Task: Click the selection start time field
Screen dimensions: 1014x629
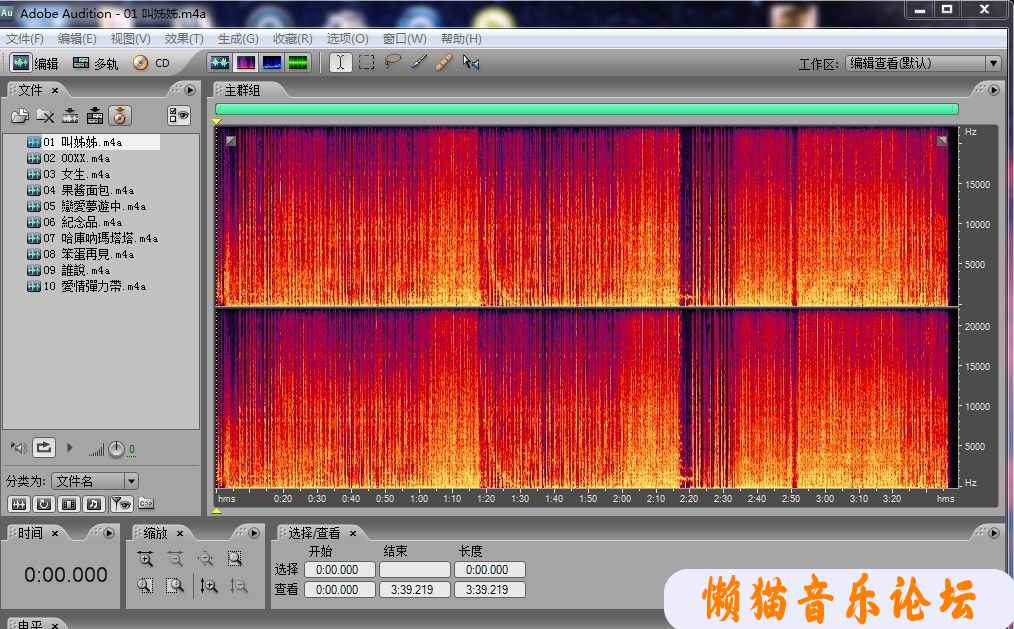Action: 339,569
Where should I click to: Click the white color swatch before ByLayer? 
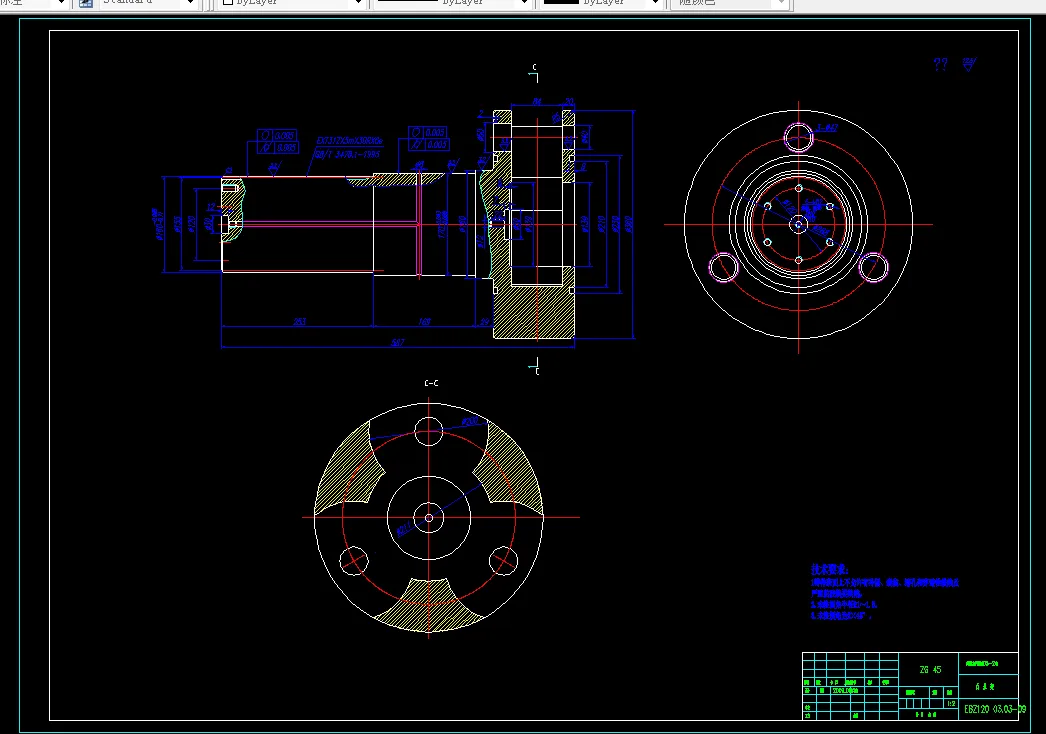point(228,3)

Problem to solve: Output every line of the records above as a Markdown table with the columns Row and Line. Put the row number in Row and the line's text in Line, skip blank lines, and leave the pictures out.

Task output:
| Row | Line |
|---|---|
| 1 | Task: Click the selection start time field |
| 2 | Screen dimensions: 1014x629 |
| 3 | Action: 339,569 |
| 4 | Where should I click to: Click the white color swatch before ByLayer?  |
| 5 | point(228,3) |